Still, it's hard to deny that the anti-aesthetic style isn't – at least in part – also a carefully considered aesthetic in itself. A lot of anti-aesthetic posts might appear weird, off-the-cuff or unsavoury – but never truly ugly ugly. People aren’t posting photos of their double chins or fungal toenail infections. We’re more likely to see a conventionally attractive person without visible makeup, for example, or someone’s actually quite stylish outfit via a zoomed-in mirror selfie. As Macfarlane explains, the anti-aesthetic is also about saying “even at my most weird and unfiltered, my life still looks cool and interesting”.

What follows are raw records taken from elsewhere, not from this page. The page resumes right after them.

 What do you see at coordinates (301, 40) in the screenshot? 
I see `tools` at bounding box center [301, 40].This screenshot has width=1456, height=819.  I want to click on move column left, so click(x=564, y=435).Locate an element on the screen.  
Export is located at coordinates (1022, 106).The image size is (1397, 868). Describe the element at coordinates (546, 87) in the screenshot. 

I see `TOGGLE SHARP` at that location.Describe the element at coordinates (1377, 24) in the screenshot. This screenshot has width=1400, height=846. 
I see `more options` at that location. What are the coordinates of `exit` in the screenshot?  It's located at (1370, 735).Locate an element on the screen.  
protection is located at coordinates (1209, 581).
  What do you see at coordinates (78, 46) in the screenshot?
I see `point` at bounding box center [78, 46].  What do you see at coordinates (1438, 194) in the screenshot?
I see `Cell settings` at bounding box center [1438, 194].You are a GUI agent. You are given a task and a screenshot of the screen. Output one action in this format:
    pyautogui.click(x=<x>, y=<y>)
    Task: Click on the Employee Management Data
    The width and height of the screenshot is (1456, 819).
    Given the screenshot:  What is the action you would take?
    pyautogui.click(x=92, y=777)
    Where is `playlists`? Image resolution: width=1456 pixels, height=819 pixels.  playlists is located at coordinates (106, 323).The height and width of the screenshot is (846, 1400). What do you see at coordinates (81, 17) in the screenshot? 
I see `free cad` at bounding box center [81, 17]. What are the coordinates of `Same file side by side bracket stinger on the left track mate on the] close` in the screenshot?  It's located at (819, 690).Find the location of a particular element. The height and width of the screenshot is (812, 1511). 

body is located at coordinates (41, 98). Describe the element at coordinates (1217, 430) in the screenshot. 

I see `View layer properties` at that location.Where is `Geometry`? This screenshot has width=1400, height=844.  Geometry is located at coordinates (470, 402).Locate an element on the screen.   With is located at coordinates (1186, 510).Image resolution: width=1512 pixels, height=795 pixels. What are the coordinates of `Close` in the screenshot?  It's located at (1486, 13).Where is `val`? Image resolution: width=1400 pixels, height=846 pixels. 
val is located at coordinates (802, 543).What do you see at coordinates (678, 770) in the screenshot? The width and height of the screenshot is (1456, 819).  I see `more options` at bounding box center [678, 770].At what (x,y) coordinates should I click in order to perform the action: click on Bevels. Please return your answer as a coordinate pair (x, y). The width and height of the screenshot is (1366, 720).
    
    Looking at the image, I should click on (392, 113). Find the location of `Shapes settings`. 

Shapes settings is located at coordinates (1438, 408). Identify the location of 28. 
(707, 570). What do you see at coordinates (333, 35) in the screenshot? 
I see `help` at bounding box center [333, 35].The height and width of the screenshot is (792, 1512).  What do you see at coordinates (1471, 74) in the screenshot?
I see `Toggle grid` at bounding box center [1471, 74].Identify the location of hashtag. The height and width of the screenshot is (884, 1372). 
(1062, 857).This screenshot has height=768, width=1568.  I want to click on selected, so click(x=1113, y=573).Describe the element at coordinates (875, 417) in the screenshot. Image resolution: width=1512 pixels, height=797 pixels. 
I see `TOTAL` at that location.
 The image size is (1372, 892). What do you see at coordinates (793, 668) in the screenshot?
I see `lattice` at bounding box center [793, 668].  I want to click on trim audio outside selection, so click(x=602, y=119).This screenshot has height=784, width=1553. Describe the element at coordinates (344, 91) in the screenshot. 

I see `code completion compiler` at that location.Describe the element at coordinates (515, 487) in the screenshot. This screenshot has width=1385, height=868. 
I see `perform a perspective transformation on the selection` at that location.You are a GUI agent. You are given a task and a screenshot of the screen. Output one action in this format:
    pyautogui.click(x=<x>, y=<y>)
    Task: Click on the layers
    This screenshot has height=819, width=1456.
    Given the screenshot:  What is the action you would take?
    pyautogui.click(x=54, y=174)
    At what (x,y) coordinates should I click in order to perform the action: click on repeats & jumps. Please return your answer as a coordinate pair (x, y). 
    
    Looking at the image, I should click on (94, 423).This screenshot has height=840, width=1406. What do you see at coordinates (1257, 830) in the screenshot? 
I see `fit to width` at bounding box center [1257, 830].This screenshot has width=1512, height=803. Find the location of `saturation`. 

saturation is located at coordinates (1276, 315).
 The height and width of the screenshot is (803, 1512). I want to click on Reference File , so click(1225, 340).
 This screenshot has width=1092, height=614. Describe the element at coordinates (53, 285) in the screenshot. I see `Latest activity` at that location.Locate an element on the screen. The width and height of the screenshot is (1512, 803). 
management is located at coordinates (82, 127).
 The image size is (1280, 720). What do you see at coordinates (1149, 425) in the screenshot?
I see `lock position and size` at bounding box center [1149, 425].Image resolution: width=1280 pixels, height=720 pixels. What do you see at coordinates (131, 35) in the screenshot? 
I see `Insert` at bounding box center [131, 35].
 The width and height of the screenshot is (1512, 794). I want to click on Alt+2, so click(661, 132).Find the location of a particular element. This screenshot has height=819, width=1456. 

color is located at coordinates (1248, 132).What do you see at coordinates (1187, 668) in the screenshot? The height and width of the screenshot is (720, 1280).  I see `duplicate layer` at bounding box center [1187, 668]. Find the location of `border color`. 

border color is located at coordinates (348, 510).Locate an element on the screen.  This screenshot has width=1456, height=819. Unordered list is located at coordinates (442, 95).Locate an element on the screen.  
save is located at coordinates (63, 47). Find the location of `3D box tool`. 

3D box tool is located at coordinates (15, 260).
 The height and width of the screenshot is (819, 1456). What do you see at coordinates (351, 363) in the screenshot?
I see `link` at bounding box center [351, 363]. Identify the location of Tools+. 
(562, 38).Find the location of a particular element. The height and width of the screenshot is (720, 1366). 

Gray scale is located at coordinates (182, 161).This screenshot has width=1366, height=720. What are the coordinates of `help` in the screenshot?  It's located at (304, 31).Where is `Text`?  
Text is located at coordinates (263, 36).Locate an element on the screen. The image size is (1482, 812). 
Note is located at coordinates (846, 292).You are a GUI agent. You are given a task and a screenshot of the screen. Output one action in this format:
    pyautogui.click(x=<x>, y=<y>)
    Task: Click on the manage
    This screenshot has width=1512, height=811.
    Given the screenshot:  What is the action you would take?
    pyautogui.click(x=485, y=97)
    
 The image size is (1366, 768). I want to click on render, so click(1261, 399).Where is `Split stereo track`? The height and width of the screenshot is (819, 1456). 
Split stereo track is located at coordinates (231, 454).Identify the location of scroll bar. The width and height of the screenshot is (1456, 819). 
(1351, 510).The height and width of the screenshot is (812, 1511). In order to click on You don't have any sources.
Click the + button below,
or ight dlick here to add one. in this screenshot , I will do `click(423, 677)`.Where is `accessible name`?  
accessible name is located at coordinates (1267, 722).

It’s probably also worth pointing out here that the anti-aesthetic isn’t just an Instagram thing. As Macfarlane tells me, ugliness is everywhere, from “the popularity of visibly amateur knitwear” to the “Crocs renaissance”, as well as people trying to recreate “eyebags on TikTok”.
“It feels nonconformist and pure to adopt pieces that have previously been ostracised for being too ugly,” she adds. “With tech we’re constantly looking for more lo-fi methods to capture content: People are reverting to using their phone’s front cameras, extreme zooms and even buying cheap digital cameras to reduce quality in their content.”
22-year-old Dylan Holden-Sim – a software engineer whose feed is a mixture of random memes, genuinely odd photos and lo-fi selfies – thinks that even if it is a purposeful aesthetic, it still acts as an antidote to the polished posts of the past. “The ‘curated feed’ became too closely associated with the skinny tea-sponsored post or ‘peaked in high school’ types and the pendulum is just swinging back the other way again.”
But, he says, “anti-posting is still very much within the transactional framework of Instagram use – I still look at how many people liked my shitpost. For the anti-poster, instagram remains a social CV, just with ‘I AM DEFINITELY NOT A NORMIE’ written across the top.”
J Whitehead, a 26-year-old video games tester, rarely ever posts selfies. Instead, she posts things like old trash on the street, a dead bird in an ashtray or some discarded chips. “Perfection and beautifully curated feeds feel false,” she says, “and there’s a sort of authenticity of accepting and spotlighting the ugliness of the world.”
She tells me she often goes looking for weird shit to post online – way more fun than meticulously picking a perfect colour palette. “I think part of the allure for me is that it’s low effort,” she says. “There’s more time to be present in the world. That’s kind of where my feed came from; a desire to be present.”
While most people I spoke with had slightly differing ideas about where the “ugly feed” came from, everyone seemed to agree that Instagram’s days are numbered. The anti-aesthetic could, in fact, be the platform’s final frontier. “Instagram will (has!) become a wasteland of ads for the middle-aged and bots, the way Facebook went maybe seven or eight years ago,” says Bage.
“For now,” he adds, “it’s refreshing to see creatives embracing ugliness, as a form of counterculture and a breeding ground for new ideas in an increasingly homogeneous space.”
So yeah, if you’re still posting nice pics of restaurant food, stop that. Post a trampled crisp packet in the street instead.